[Items listed in a dataset]
++++++

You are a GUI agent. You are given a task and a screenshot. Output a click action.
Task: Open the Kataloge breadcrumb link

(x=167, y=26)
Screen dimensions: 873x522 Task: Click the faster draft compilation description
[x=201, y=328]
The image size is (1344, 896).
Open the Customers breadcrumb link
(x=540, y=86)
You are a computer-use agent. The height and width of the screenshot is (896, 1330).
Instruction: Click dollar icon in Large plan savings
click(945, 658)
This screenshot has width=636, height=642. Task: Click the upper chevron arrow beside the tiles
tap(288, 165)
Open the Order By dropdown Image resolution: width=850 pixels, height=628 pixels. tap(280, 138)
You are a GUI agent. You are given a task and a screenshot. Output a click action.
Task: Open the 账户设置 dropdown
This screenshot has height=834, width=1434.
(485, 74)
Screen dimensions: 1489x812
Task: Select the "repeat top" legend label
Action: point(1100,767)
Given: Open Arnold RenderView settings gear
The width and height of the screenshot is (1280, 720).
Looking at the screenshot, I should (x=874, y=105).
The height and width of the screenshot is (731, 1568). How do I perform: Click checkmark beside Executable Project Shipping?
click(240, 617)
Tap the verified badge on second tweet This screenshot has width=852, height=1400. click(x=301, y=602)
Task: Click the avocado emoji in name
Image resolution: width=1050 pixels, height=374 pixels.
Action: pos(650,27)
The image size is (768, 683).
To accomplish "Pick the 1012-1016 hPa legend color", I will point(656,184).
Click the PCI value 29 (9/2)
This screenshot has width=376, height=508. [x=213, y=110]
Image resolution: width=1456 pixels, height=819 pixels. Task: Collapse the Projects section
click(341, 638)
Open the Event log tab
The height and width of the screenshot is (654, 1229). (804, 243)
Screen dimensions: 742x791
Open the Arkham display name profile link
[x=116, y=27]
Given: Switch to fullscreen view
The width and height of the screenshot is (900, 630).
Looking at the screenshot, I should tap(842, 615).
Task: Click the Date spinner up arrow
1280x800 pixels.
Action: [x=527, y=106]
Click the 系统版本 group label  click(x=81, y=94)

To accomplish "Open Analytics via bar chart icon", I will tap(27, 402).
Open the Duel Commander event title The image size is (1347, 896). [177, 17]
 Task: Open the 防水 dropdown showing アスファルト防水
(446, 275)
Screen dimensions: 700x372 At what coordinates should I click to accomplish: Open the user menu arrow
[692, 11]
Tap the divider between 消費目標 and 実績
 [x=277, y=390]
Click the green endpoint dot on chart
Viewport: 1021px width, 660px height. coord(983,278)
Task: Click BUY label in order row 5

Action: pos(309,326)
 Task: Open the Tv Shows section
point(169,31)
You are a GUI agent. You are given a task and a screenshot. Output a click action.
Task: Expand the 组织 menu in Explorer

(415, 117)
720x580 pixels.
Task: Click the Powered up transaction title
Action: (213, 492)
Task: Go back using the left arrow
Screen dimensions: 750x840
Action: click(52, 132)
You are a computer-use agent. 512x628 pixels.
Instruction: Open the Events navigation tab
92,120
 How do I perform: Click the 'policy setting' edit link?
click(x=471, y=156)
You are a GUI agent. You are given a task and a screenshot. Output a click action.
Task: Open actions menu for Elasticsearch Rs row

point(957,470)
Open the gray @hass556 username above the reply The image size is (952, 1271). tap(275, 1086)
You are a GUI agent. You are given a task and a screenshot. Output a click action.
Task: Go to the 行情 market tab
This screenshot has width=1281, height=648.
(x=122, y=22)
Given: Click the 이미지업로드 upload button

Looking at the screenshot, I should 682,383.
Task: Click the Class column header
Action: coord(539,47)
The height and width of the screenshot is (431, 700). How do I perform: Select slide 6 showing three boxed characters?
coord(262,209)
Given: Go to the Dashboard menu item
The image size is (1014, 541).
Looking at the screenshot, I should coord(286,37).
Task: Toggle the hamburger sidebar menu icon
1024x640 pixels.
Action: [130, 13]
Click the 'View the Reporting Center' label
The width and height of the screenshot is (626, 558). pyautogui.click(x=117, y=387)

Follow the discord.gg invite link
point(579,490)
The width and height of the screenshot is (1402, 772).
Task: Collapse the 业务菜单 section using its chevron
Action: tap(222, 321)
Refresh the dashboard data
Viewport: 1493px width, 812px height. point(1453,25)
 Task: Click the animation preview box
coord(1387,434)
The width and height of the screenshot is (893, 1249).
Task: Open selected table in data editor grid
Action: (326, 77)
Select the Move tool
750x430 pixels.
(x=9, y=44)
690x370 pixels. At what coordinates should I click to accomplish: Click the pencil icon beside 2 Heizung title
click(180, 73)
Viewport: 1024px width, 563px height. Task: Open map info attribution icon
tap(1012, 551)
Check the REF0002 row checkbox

++++++

For the records above, restate every line word for word.

You are a GUI agent. You are given a task and a screenshot. Output a click action.
Task: Open the Kataloge breadcrumb link

(x=167, y=26)
Screen dimensions: 873x522 Task: Click the faster draft compilation description
[x=201, y=328]
The image size is (1344, 896).
Open the Customers breadcrumb link
(x=540, y=86)
You are a computer-use agent. The height and width of the screenshot is (896, 1330).
Instruction: Click dollar icon in Large plan savings
click(945, 658)
This screenshot has width=636, height=642. Task: Click the upper chevron arrow beside the tiles
tap(288, 165)
Open the Order By dropdown Image resolution: width=850 pixels, height=628 pixels. tap(280, 138)
You are a GUI agent. You are given a task and a screenshot. Output a click action.
Task: Open the 账户设置 dropdown
This screenshot has height=834, width=1434.
(485, 74)
Screen dimensions: 1489x812
Task: Select the "repeat top" legend label
Action: point(1100,767)
Given: Open Arnold RenderView settings gear
The width and height of the screenshot is (1280, 720).
Looking at the screenshot, I should (x=874, y=105).
The height and width of the screenshot is (731, 1568). How do I perform: Click checkmark beside Executable Project Shipping?
click(240, 617)
Tap the verified badge on second tweet This screenshot has width=852, height=1400. click(x=301, y=602)
Task: Click the avocado emoji in name
Image resolution: width=1050 pixels, height=374 pixels.
Action: pos(650,27)
The image size is (768, 683).
To accomplish "Pick the 1012-1016 hPa legend color", I will point(656,184).
Click the PCI value 29 (9/2)
This screenshot has width=376, height=508. [x=213, y=110]
Image resolution: width=1456 pixels, height=819 pixels. Task: Collapse the Projects section
click(341, 638)
Open the Event log tab
The height and width of the screenshot is (654, 1229). (804, 243)
Screen dimensions: 742x791
Open the Arkham display name profile link
[x=116, y=27]
Given: Switch to fullscreen view
The width and height of the screenshot is (900, 630).
Looking at the screenshot, I should tap(842, 615).
Task: Click the Date spinner up arrow
1280x800 pixels.
Action: [x=527, y=106]
Click the 系统版本 group label  click(x=81, y=94)

To accomplish "Open Analytics via bar chart icon", I will tap(27, 402).
Open the Duel Commander event title The image size is (1347, 896). [177, 17]
 Task: Open the 防水 dropdown showing アスファルト防水
(446, 275)
Screen dimensions: 700x372 At what coordinates should I click to accomplish: Open the user menu arrow
[692, 11]
Tap the divider between 消費目標 and 実績
 [x=277, y=390]
Click the green endpoint dot on chart
Viewport: 1021px width, 660px height. coord(983,278)
Task: Click BUY label in order row 5

Action: pos(309,326)
 Task: Open the Tv Shows section
point(169,31)
You are a GUI agent. You are given a task and a screenshot. Output a click action.
Task: Expand the 组织 menu in Explorer

(415, 117)
720x580 pixels.
Task: Click the Powered up transaction title
Action: (213, 492)
Task: Go back using the left arrow
Screen dimensions: 750x840
Action: click(52, 132)
You are a computer-use agent. 512x628 pixels.
Instruction: Open the Events navigation tab
92,120
 How do I perform: Click the 'policy setting' edit link?
click(x=471, y=156)
You are a GUI agent. You are given a task and a screenshot. Output a click action.
Task: Open actions menu for Elasticsearch Rs row

point(957,470)
Open the gray @hass556 username above the reply The image size is (952, 1271). tap(275, 1086)
You are a GUI agent. You are given a task and a screenshot. Output a click action.
Task: Go to the 行情 market tab
This screenshot has width=1281, height=648.
(x=122, y=22)
Given: Click the 이미지업로드 upload button

Looking at the screenshot, I should 682,383.
Task: Click the Class column header
Action: coord(539,47)
The height and width of the screenshot is (431, 700). How do I perform: Select slide 6 showing three boxed characters?
coord(262,209)
Given: Go to the Dashboard menu item
The image size is (1014, 541).
Looking at the screenshot, I should coord(286,37).
Task: Toggle the hamburger sidebar menu icon
1024x640 pixels.
Action: [130, 13]
Click the 'View the Reporting Center' label
The width and height of the screenshot is (626, 558). pyautogui.click(x=117, y=387)

Follow the discord.gg invite link
point(579,490)
The width and height of the screenshot is (1402, 772).
Task: Collapse the 业务菜单 section using its chevron
Action: tap(222, 321)
Refresh the dashboard data
Viewport: 1493px width, 812px height. point(1453,25)
 Task: Click the animation preview box
coord(1387,434)
The width and height of the screenshot is (893, 1249).
Task: Open selected table in data editor grid
Action: (326, 77)
Select the Move tool
750x430 pixels.
(x=9, y=44)
690x370 pixels. At what coordinates should I click to accomplish: Click the pencil icon beside 2 Heizung title
click(180, 73)
Viewport: 1024px width, 563px height. Task: Open map info attribution icon
tap(1012, 551)
Check the REF0002 row checkbox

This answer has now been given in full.